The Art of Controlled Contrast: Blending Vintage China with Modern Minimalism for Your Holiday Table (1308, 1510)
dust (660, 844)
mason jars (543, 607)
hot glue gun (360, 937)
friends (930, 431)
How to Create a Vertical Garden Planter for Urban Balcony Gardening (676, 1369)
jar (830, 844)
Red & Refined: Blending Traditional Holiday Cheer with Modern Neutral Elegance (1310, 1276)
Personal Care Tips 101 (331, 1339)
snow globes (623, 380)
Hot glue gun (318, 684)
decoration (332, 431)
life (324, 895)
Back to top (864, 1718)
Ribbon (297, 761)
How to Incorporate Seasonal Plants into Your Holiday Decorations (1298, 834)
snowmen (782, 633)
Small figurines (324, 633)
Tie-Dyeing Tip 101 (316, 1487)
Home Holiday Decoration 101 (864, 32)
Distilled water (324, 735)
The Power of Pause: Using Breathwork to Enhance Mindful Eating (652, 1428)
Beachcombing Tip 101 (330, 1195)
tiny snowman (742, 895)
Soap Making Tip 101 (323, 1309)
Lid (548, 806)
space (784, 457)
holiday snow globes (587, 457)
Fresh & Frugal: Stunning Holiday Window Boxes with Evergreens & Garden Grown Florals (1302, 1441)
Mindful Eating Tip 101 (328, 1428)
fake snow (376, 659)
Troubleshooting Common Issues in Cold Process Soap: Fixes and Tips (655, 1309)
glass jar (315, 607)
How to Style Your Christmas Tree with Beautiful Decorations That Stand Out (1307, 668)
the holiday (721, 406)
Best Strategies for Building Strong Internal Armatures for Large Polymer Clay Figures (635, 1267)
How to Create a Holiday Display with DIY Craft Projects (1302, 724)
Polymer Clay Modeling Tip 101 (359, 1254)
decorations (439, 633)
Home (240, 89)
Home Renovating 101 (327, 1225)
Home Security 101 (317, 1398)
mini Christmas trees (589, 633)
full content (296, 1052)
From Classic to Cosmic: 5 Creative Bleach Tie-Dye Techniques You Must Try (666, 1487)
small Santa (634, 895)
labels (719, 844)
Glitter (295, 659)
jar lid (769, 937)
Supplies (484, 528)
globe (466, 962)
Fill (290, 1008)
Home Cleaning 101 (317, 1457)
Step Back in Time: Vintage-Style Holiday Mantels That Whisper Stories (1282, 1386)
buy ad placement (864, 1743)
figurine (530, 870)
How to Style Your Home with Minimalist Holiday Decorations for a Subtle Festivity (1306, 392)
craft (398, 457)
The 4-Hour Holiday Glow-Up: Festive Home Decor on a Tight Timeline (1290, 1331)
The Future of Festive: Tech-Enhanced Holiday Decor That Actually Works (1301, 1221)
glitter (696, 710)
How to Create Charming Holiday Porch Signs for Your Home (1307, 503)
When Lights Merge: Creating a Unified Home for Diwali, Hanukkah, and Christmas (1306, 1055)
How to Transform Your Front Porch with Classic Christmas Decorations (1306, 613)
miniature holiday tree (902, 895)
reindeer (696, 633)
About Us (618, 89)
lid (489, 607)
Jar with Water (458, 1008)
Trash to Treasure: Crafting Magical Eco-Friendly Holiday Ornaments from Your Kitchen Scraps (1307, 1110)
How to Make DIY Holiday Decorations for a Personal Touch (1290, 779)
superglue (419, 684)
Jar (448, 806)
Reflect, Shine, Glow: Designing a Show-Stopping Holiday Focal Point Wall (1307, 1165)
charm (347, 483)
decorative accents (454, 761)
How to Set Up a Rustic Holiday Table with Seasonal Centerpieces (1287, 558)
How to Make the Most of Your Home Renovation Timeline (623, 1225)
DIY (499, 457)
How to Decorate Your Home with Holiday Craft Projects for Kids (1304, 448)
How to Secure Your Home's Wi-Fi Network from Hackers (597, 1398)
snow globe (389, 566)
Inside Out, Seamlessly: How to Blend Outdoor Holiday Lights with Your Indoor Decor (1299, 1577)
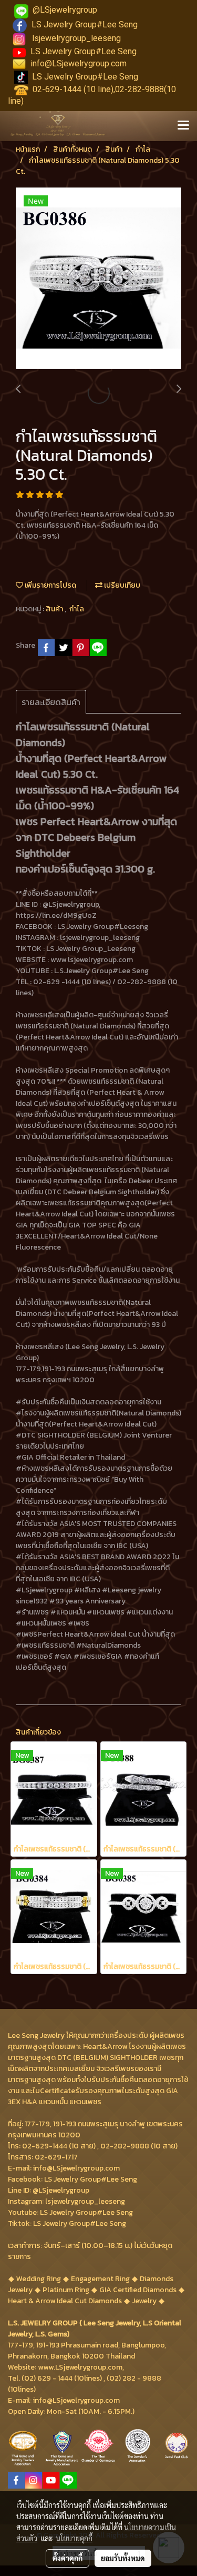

*-*-*

Return only the lines above that run from the opening line through the line containing "Fill (290, 1008)", exactly as written.

The Art of Controlled Contrast: Blending Vintage China with Modern Minimalism for Your Holiday Table (1308, 1510)
dust (660, 844)
mason jars (543, 607)
hot glue gun (360, 937)
friends (930, 431)
How to Create a Vertical Garden Planter for Urban Balcony Gardening (676, 1369)
jar (830, 844)
Red & Refined: Blending Traditional Holiday Cheer with Modern Neutral Elegance (1310, 1276)
Personal Care Tips 101 (331, 1339)
snow globes (623, 380)
Hot glue gun (318, 684)
decoration (332, 431)
life (324, 895)
Back to top (864, 1718)
Ribbon (297, 761)
How to Incorporate Seasonal Plants into Your Holiday Decorations (1298, 834)
snowmen (782, 633)
Small figurines (324, 633)
Tie-Dyeing Tip 101 (316, 1487)
Home Holiday Decoration 101 (864, 32)
Distilled water (324, 735)
The Power of Pause: Using Breathwork to Enhance Mindful Eating (652, 1428)
Beachcombing Tip 101 (330, 1195)
tiny snowman (742, 895)
Soap Making Tip 101 (323, 1309)
Lid (548, 806)
space (784, 457)
holiday snow globes (587, 457)
Fresh & Frugal: Stunning Holiday Window Boxes with Evergreens & Garden Grown Florals (1302, 1441)
Mindful Eating Tip 101 (328, 1428)
fake snow (376, 659)
Troubleshooting Common Issues in Cold Process Soap: Fixes and Tips (655, 1309)
glass jar (315, 607)
How to Style Your Christmas Tree with Beautiful Decorations That Stand Out (1307, 668)
the holiday (721, 406)
Best Strategies for Building Strong Internal Armatures for Large Polymer Clay Figures (635, 1267)
How to Create a Holiday Display with DIY Craft Projects (1302, 724)
Polymer Clay Modeling Tip 101 (359, 1254)
decorations (439, 633)
Home (240, 89)
Home Renovating 101 (327, 1225)
Home Security 101 (317, 1398)
mini Christmas trees (589, 633)
full content (296, 1052)
From Classic to Cosmic: 5 Creative Bleach Tie-Dye Techniques You Must Try (666, 1487)
small Santa (634, 895)
labels (719, 844)
Glitter (295, 659)
jar lid (769, 937)
Supplies (484, 528)
globe (466, 962)
Fill (290, 1008)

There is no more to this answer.